Que silencio, que calorcito tapados con aquellas mantas. A veces el silencio se rompía por un coche que pasaba. Quizás fuera el único que escucháramos en todo el fin de semana. Otras veces el silencio, que parecía que se podía cortar con un cuchillo, dejaba escuchar los ladridos de algunos perros. Lejos. Muy lejos en alguna granja.
El día siguiente estaba programado. Nos levantábamos, y en la vieja estufa aun quedaban rescoldos, que de nuevo con piñas, y un papel de periódico, no tardaban en prender. Después de desayunar, la familia en pleno nos íbamos al pequeño “súper” del pueblo a comprar, Después a la panadería. Una vez de vuelta a casa, mientras mi mujer hacia la comida, mi hijo y yo, nos íbamos a un pinar cercano a coger piñas. A veces el día estaba como el de hoy. El que me ha activado los recuerdos, nublado, desapacible, y en el pinar, las luces de las zapatillas de mi hijo se volvían a ver desde lejos.
Allí pasábamos todo el fin de semana. Quizás algunos de los que me leéis, sois de aquella generación de luces en las zapatillas. Hoy tampoco debo hablar de mi hijo. Debo hablar de mis hijos. El mayor es eso. Mayor. El pequeño también va creciendo, Apenas subió al pueblo. Las circunstancias cambian y el pequeño no conoce el pueblo tanto como el mayor. Se siente extraño en aquella casa, y a diferencia del hermano, no tiene amigos allí.
No tuvo una infancia ni mejor ni peor. Solo diferente. Tampoco tuvo zapatillas de luces, por que ahora que se vuelven a ver algunas, ya es mayor para llevarlas.

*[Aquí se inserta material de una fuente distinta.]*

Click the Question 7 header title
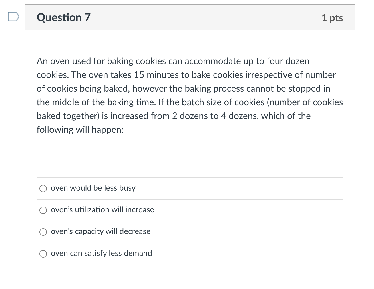(x=63, y=17)
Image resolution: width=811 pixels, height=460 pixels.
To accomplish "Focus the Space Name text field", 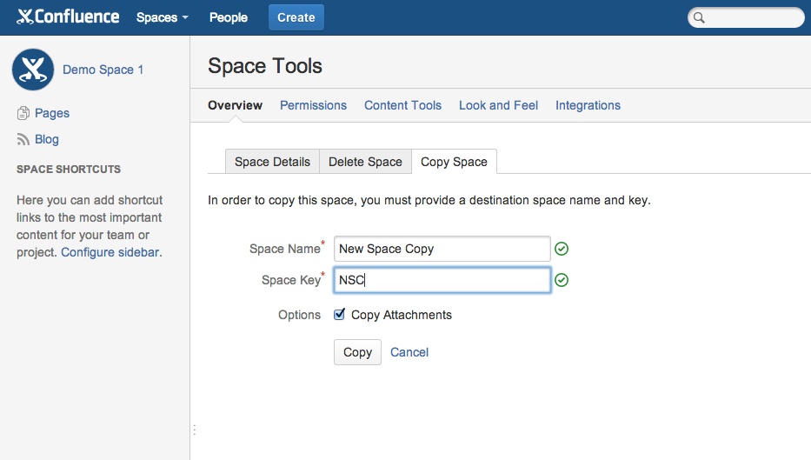I will 442,249.

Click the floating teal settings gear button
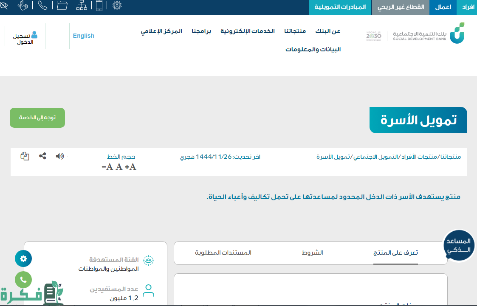coord(23,258)
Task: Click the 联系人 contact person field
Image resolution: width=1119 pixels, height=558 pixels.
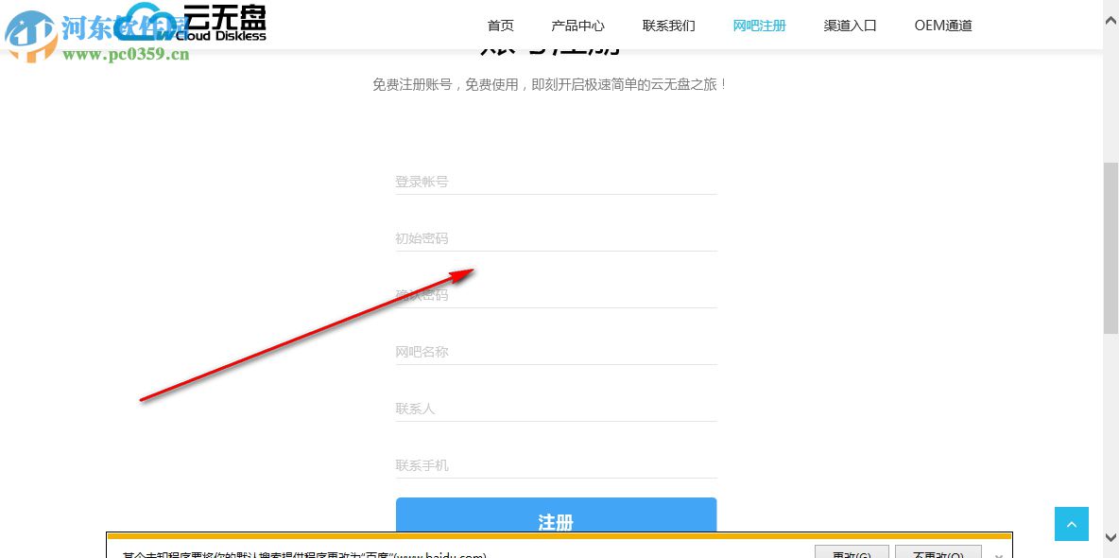Action: pos(556,409)
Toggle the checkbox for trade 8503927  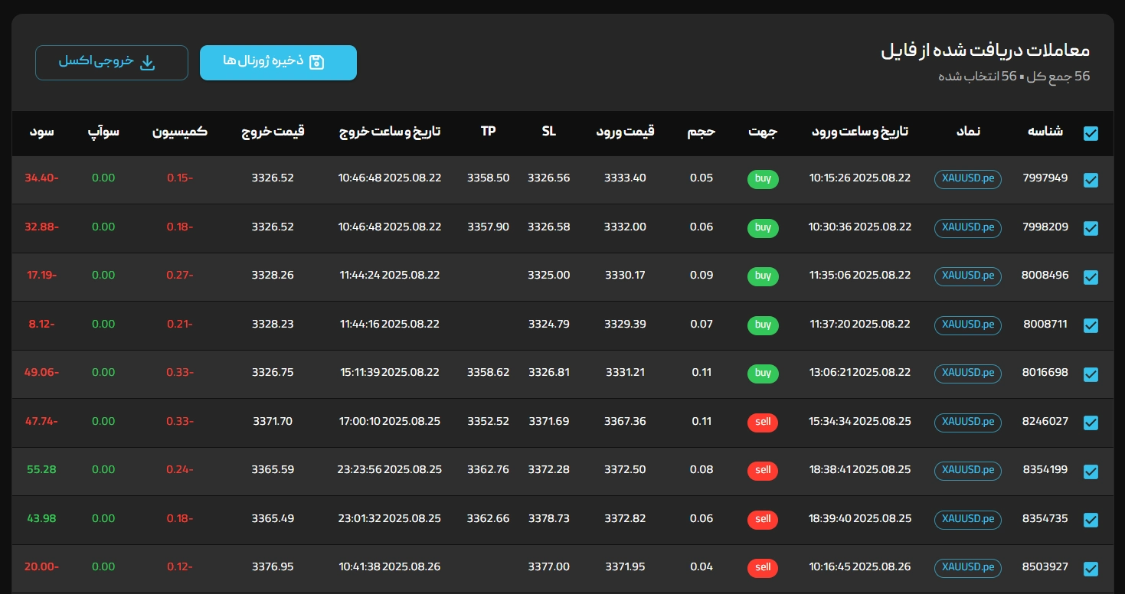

Pero el momento me ha activado aquellos recuerdos. Quizá en otro momento puntual. Algo, me vuelva activar la memoria y recuerde la infancia de mi otro hijo. Una infancia que también viví intensamente. Que recuerdo en una ocasión, que los dos nos escapamos solos a Valencia con complicidad a pasar el día.
Dicen que a medida que nos vamos haciendo mayores, tenemos una cierta tendencia a recordar cosas lejanas en el tiempo, y olvidar las más recientes. Será que nos estamos haciendo viejos ¿O no será por eso?.